* [Ação necessária]: Prossiga com a redação do texto sobre a CPI mista do caso Cachoeira a partir da última frase apresentada.

* [Texto fornecido]:
----------

A intenção parece boa, mas, como delas o inferno está repleto, convém prestar atenção às razões apresentadas na Câmara e no Senado para a criação da CPI mista destinada a investigar as armações ilimitadas das organizações Cachoeira em parceria com representantes do Legislativo, Judiciário, Executivo, imprensa ou quem mais tenha privado da convivência do contraventor.
Até agora só o que se ouve são contabilizações de custos e benefícios políticos.
De um lado o PT vê a possibilidade de constranger o PSDB na figura (por enquanto) do governador Marconi Perillo (GO), de misturar todas as farinhas no mesmo saco ante a proximidade do julgamento do processo do mensalão e de dar uma estocada no procurador-geral da República, que recentemente classificou o caso como "grave agressão à democracia".
Roberto Gurgel seria questionado sobre as razões pelas quais levou dois anos para dar seguimento às denúncias contra Demóstenes Torres, procurador de profissão.
De outro lado, a oposição enxerga a possibilidade de criar embaraços ao PT na pessoa (por ora) do governador Agnelo Queiroz (DF) e fazer resvalar lama no Planalto, onde já se detectou a presença de um interlocutor de preposto de Cachoeira, sem contar a hipótese de fazer emergir relações de empreiteiras com negócios oficiais e trânsito junto ao bicheiro.
Surge também o deputado Protógenes Queiroz na cena, em suspeitíssima troca de informações e orientações com um estafeta do contraventor, especializado em espionagens e produção de dossiês com serviços prestados a comitês de campanhas eleitorais.
A cada dia aparece um novo personagem, uma nova gravação. Levantam-se suspeitas sobre esse ou aquele, numa tão intrincada quanto ampla rede de traficâncias de extensão ainda desconhecida.
Profunda e obscura o suficiente para uma juíza declarar-se impedida de julgar o pedido da habeas corpus alegando ser oriunda de Goiás e, por isso, ter tido em algum momento contato pessoal ou profissional com autoridades do estado, todas elas, segundo o governador Perillo, mantenedoras de relações com o chefão do jogo.
Não convém esquecer um detalhe até então deixado de lado: a tentativa de legalização dos bingos, em 2010, que acabou derrotada na Câmara, mas contou com 144 votos numa sessão permeada por acusações explícitas de que corria dinheiro da contravenção no ambiente.

----------

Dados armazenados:
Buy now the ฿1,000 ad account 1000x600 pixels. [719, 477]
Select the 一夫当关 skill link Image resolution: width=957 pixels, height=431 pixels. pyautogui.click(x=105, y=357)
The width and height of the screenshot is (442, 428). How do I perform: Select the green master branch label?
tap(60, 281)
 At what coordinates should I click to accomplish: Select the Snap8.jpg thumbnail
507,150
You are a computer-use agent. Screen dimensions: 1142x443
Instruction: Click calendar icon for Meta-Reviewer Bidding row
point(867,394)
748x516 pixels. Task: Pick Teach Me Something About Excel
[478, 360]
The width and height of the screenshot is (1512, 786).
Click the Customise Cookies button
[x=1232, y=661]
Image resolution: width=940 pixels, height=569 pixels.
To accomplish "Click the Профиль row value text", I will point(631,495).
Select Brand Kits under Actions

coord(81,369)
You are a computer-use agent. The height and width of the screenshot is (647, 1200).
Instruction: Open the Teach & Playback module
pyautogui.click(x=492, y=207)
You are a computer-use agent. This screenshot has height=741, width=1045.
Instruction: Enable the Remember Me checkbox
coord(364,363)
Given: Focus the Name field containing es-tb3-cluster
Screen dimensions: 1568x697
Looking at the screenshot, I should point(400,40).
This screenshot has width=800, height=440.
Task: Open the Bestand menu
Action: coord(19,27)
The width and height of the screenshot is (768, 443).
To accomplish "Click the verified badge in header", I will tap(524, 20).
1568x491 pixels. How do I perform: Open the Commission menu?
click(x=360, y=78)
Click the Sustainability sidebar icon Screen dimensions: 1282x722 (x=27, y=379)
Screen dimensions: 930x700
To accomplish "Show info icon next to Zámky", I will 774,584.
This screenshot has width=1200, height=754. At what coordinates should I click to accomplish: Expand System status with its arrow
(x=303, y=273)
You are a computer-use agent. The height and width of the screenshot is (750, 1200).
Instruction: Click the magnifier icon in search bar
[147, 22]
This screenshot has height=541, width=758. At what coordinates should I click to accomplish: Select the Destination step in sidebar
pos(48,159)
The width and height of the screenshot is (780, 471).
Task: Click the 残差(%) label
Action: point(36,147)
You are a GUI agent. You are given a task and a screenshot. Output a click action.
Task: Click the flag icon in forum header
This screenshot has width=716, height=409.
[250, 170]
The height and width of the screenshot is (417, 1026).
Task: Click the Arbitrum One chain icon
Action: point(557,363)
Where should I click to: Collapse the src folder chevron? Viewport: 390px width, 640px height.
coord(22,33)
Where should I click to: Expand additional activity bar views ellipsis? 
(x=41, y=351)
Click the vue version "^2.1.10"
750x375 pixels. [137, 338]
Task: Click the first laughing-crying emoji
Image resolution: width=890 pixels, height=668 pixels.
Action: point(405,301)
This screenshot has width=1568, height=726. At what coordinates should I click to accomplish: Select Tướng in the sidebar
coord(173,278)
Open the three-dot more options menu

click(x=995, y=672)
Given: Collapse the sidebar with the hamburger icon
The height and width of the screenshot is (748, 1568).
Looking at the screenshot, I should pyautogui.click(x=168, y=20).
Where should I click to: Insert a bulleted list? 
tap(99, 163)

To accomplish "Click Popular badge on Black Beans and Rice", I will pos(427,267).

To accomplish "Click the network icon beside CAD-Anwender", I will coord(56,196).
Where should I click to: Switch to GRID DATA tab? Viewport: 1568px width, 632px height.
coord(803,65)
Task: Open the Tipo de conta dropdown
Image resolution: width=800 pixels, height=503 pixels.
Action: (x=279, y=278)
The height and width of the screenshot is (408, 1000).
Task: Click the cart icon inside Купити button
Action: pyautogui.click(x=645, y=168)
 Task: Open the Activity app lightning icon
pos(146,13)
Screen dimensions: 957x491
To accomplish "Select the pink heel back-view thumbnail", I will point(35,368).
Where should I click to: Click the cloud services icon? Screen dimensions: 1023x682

----------

* [Resposta]:
Não é preciso muita reflexão para concluir quem transitou por esse terreno na defesa da liberação da jogatina.
É de se ver de que maneira será organizada e operacionalizada essa CPI mista que tanto entusiasmo provoca, mas cujos objetivos ainda não estão claros – se pretendem explicar ou simplesmente confundir, a fim de que todos os gatos sejam considerados pardos.
Anencefalia. Sobre a experiência emocionalmente massacrante que significa carregar um feto sem cérebro por nove meses até o nascimento sem perspectiva de vida, só quem viveu (ou vive) de perto pode dizer. E, por conseguinte, decidir.
A invocação da religiosidade como argumento contrário à interrupção da gravidez de anencéfalos é contraditória, pois não há como enxergar espiritualidade onde impera a inflexibilidade.
No caso em exame pelo Supremo Tribunal Federal, especialmente cruel, já que tal posição, a prevalecer, torna reféns da tragédia apenas mulheres que não têm dinheiro para minorar seus efeitos de resto já instalados desde o diagnóstico.
As que optam por seguir até o fim o fazem por convicção. É uma escolha. O contrário configura imposição passível de condenação.
A equiparação do aborto terapêutico a aborto eugênico não parece tampouco apropriada. A ninguém ocorre, por exemplo, considerar assassinato a decretação da morte cerebral de alguém para efeito de transplante de órgãos.
Não se trata, como dizem alguns, do descarte de um ser vivo com "anomalias". Trata-se de um ser desprovido do órgão sede dos atributos definidores da existência de vida.